[Start Records provided]

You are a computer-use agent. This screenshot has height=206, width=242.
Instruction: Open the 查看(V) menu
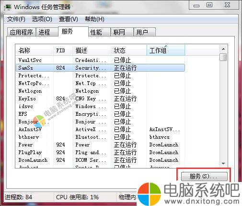pyautogui.click(x=69, y=19)
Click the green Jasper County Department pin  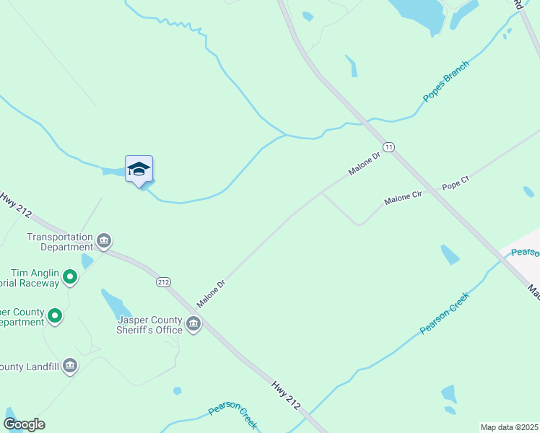click(55, 316)
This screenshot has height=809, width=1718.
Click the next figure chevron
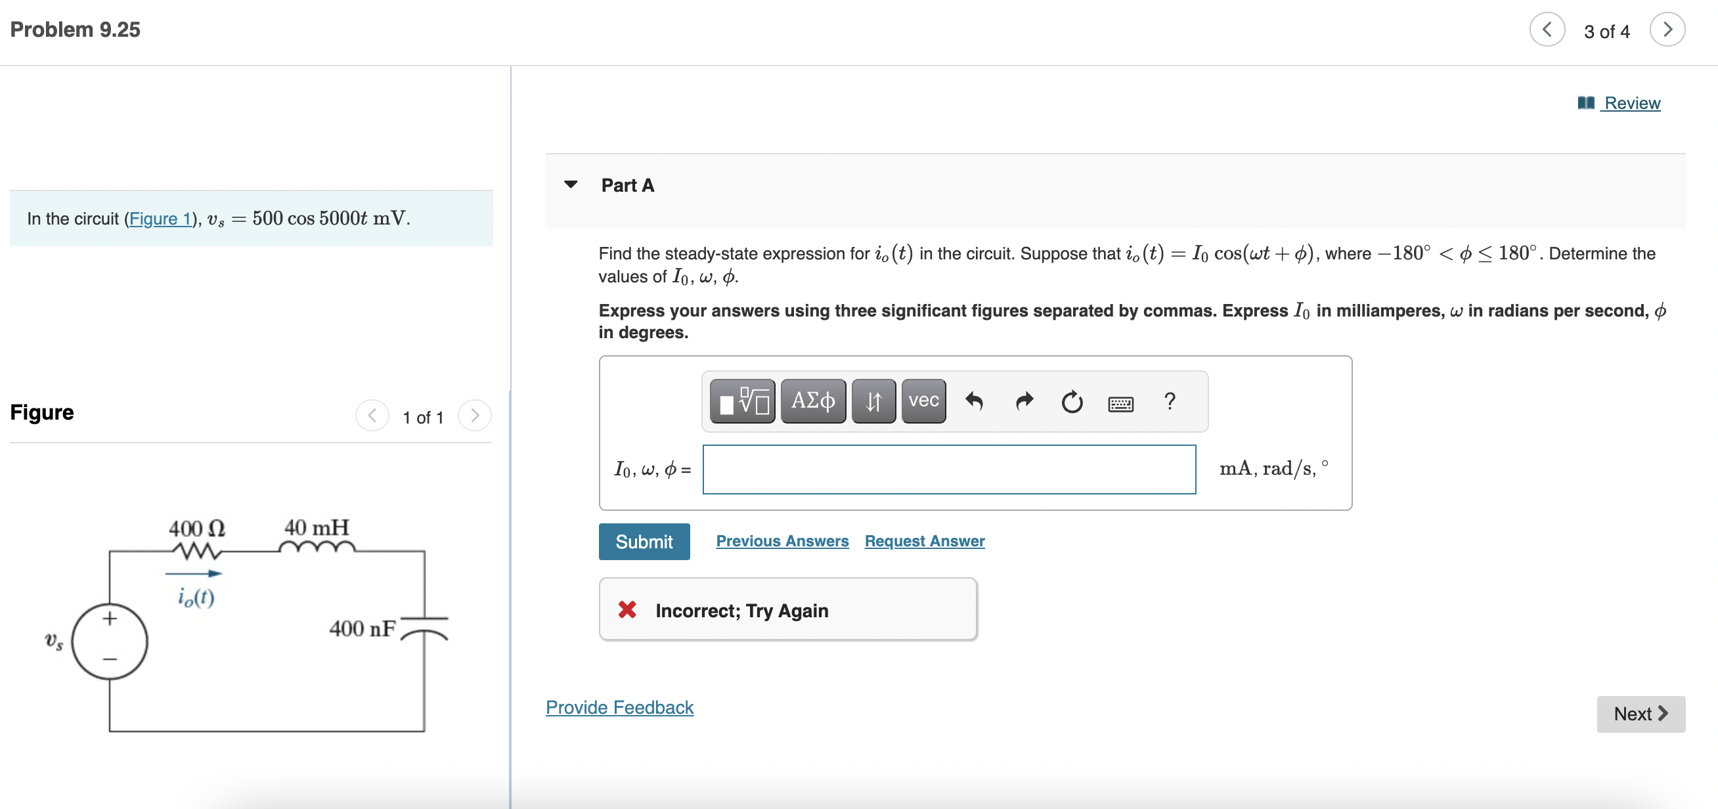474,416
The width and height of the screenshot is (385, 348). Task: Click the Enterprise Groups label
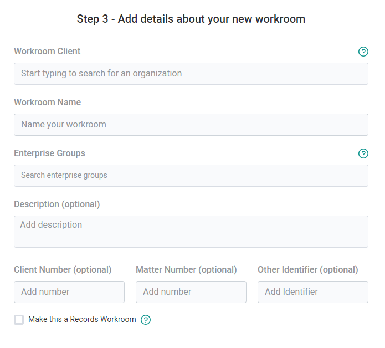coord(50,153)
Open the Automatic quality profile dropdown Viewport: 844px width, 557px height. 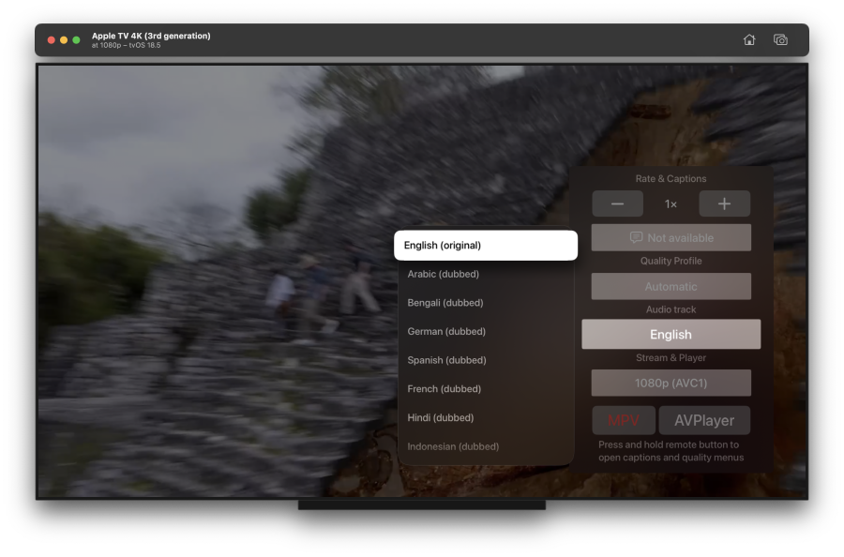[x=671, y=286]
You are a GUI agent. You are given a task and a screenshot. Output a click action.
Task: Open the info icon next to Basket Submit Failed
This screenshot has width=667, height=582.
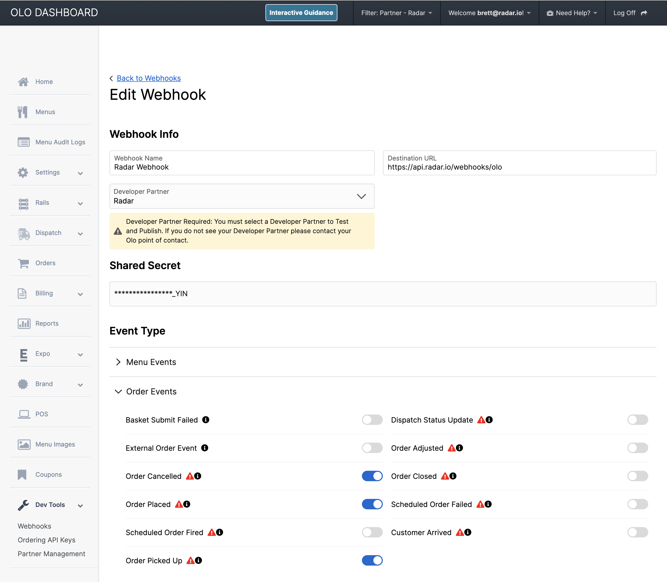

[End Records provided]

:: Challenge ::
Express the entries as a Markdown table with columns "No." and "Line". Cover everything between the line holding "You are a GUI" and the end of the entries, inclusive, with one numbered row per line, skipping blank lines and leaving out the pictures.

:: Completed exercise ::
| No. | Line |
|---|---|
| 1 | You are a GUI agent. You are given a task and a screenshot. Output a click action. |
| 2 | Task: Open the info icon next to Basket Submit Failed |
| 3 | This screenshot has width=667, height=582. |